--- What to produce ---
Your answer must be the lines from the one containing "The height and" through the last line of the records below, copied exactly, with the pictures left out.

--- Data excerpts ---
- - - -
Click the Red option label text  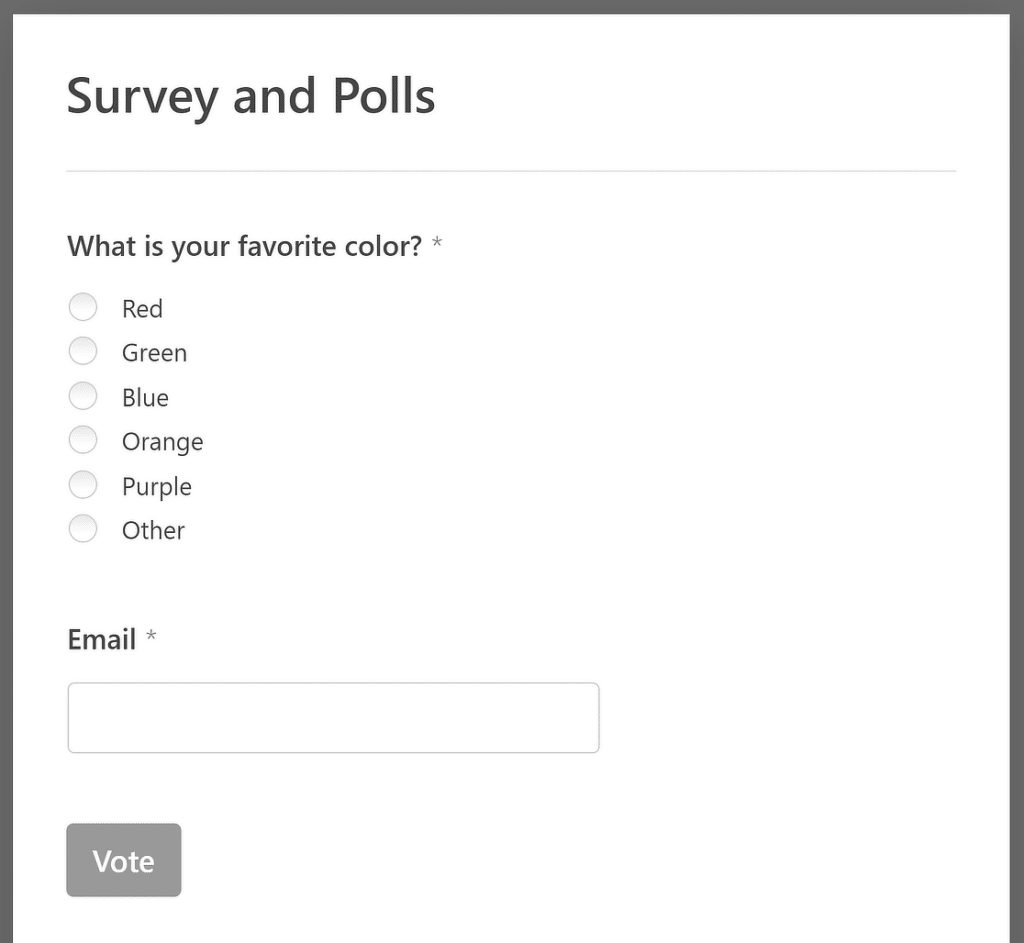point(142,308)
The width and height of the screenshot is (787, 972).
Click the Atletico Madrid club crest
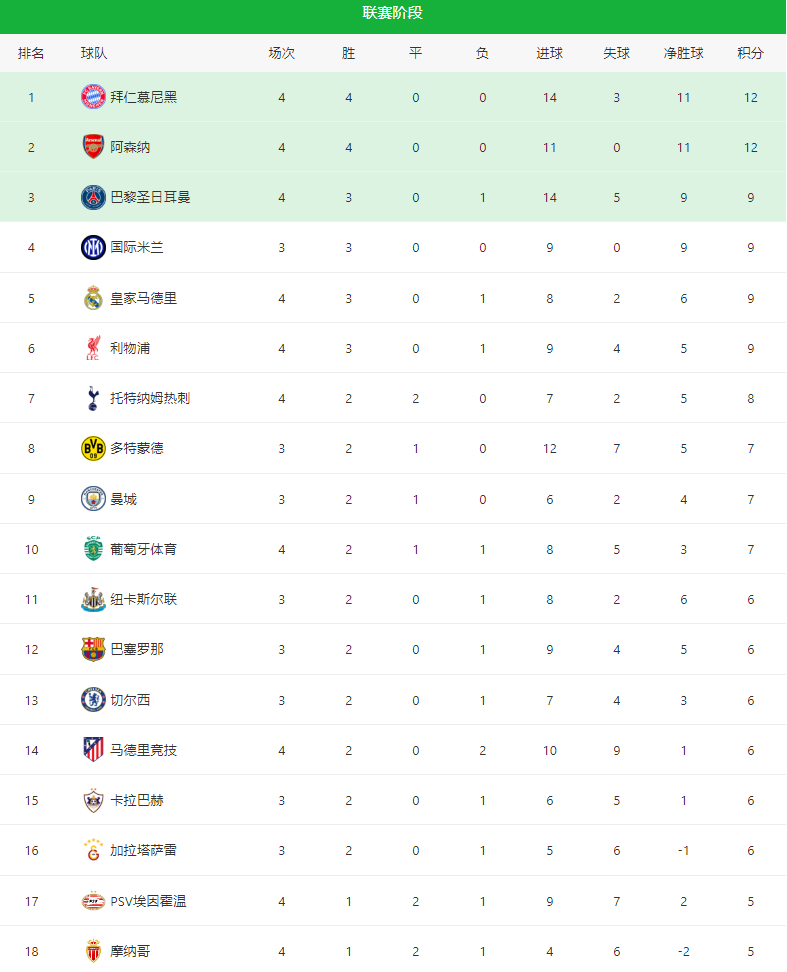pos(93,750)
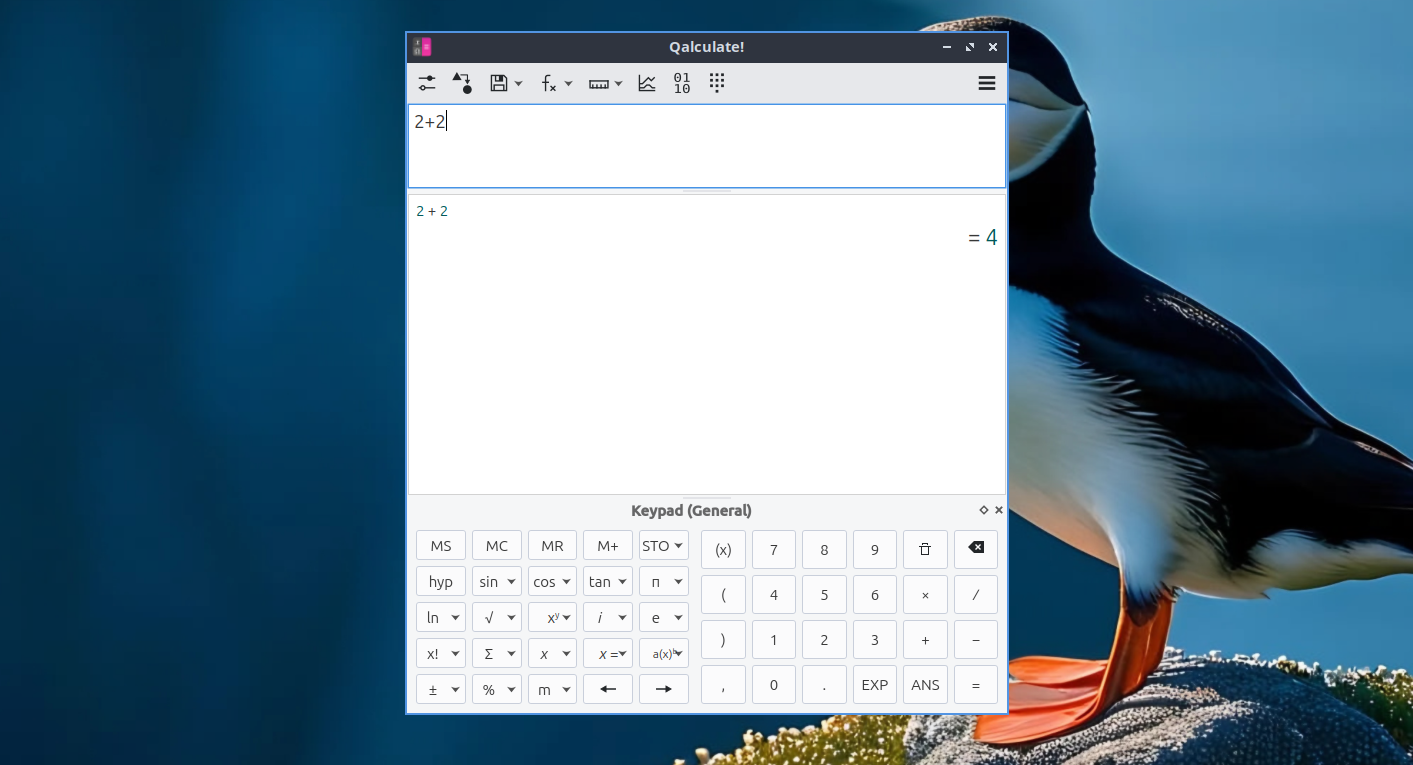
Task: Open the hamburger main menu
Action: click(986, 84)
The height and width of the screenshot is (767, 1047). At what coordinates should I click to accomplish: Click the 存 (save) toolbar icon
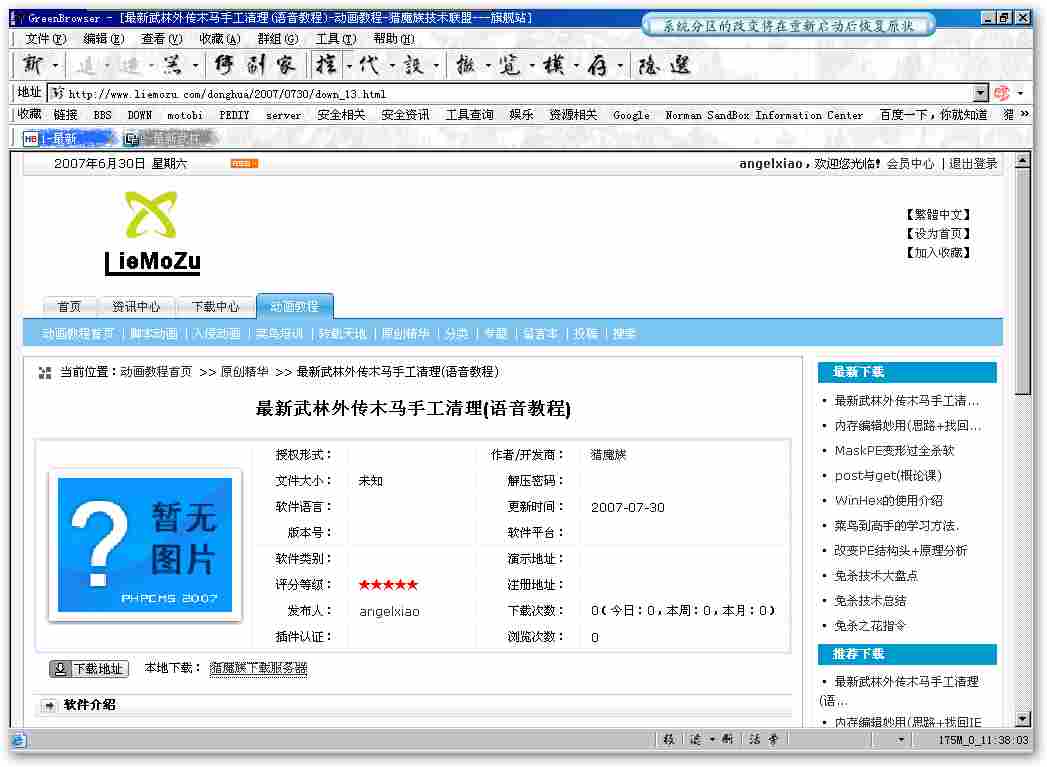597,65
- - - -
--- Exercise result ---
The height and width of the screenshot is (767, 1047). At what coordinates should I click to accomplish: Click the 存 (save) toolbar icon
597,65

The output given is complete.